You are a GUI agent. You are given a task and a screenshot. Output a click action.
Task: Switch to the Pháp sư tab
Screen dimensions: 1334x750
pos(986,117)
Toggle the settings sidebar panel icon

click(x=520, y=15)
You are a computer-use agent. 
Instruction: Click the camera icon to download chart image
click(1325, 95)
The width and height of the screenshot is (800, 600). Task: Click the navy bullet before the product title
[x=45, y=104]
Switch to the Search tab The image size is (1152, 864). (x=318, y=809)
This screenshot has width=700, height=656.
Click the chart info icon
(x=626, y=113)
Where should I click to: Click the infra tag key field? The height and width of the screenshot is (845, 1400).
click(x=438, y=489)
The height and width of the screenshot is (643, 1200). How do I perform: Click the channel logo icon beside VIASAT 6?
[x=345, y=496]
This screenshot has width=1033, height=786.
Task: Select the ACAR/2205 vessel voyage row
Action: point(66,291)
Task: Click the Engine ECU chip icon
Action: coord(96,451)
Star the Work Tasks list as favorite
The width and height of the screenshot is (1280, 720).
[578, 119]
***
Keep the wording exact. Give all of the records again.

You are a GUI agent. You are given a task and a screenshot. Output a click action.
Task: Switch to the Pháp sư tab
Screen dimensions: 1334x750
pos(986,117)
Toggle the settings sidebar panel icon

click(x=520, y=15)
You are a computer-use agent. 
Instruction: Click the camera icon to download chart image
click(1325, 95)
The width and height of the screenshot is (800, 600). Task: Click the navy bullet before the product title
[x=45, y=104]
Switch to the Search tab The image size is (1152, 864). (x=318, y=809)
This screenshot has width=700, height=656.
Click the chart info icon
(x=626, y=113)
Where should I click to: Click the infra tag key field? The height and width of the screenshot is (845, 1400).
click(x=438, y=489)
The height and width of the screenshot is (643, 1200). How do I perform: Click the channel logo icon beside VIASAT 6?
[x=345, y=496]
This screenshot has width=1033, height=786.
Task: Select the ACAR/2205 vessel voyage row
Action: point(66,291)
Task: Click the Engine ECU chip icon
Action: coord(96,451)
Star the Work Tasks list as favorite
The width and height of the screenshot is (1280, 720).
[578, 119]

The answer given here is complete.